Big increase in number of people buying eco-friendly and fair trade products
Dr Gary Robertshaw
According to a survey by Nielsen, the market research company, British shoppers are three times more likely to buy eco-friendly and fair trade products than they were just two years ago. This shift in consumer behaviour is highly significant since it has come during a period of austerity, with people having less money in their pockets and looking for ways of living more frugally.
The shift in behaviour is not restricted to the UK either. The trend mirrors a global surge in buying eco-friendly products as mass awareness of the harmful effects that humans are having on the planet grows.
News stories such as the Rana Plaza catastrophe in Bangladesh, with gruesome accounts of rescuers cutting off limbs from trapped workers, sometimes without anaesthesia, has also helped to publicise the plight of sweatshop workers and the real human cost of cheap clothing.

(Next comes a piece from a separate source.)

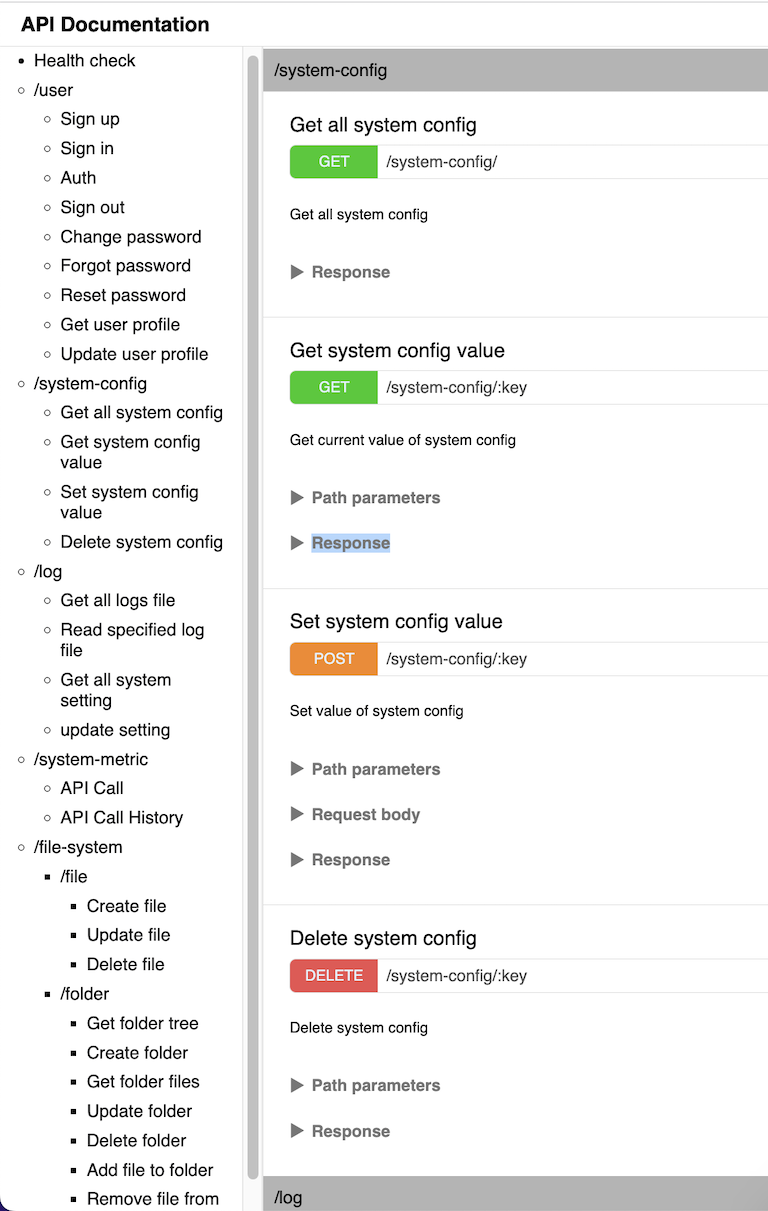The width and height of the screenshot is (768, 1211).
Task: Select the /file-system section link
Action: tap(78, 848)
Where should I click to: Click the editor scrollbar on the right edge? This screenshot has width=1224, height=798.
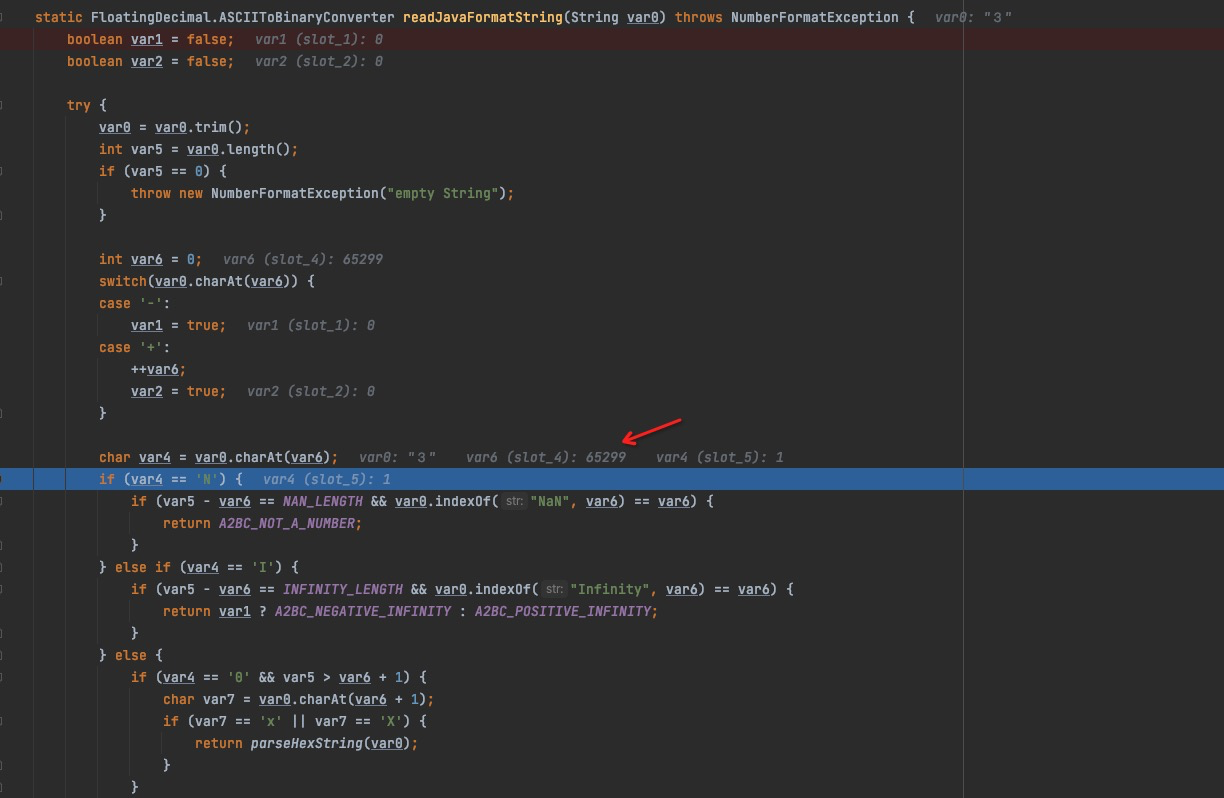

As the global population goes beyond 9 billion there seems to be a widening appreciation that we are exceeding our planet’s capacity and that there is simply not enough natural resources and food production to keep pace. Unlimited economic growth with finite resources is ultimately impossible. Something has to give. Either we do it for ourselves as a species or Mother Nature will do it for us.
The increase in purchases of eco-friendly and fair trade products reported by Nielsen may also be attributable to their greater availability and wider promotion through on-line sites such as the Green Providers Directory.
Regardless of the underlying reasons for the increase in numbers of people buying eco-friendly and fair trade products the news is surely heartening. It demonstrates that from humble beginnings, amidst cynicism and powerful vested interests, consumer demand for a healthier planet and sustainable future are at last forcing a paradigm shift.
Many supermarkets now stock a sizeable proportion of eco-friendly and fair trade products in addition to their traditional ranges. The shift in behaviour has also encouraged ,and in some cases forced, suppliers to use sustainable ingredients and materials in the manufacturing process. It all adds up to a greener, cleaner and fairer world. Whilst it’s not yet a green revolution, it is a significant step forwards.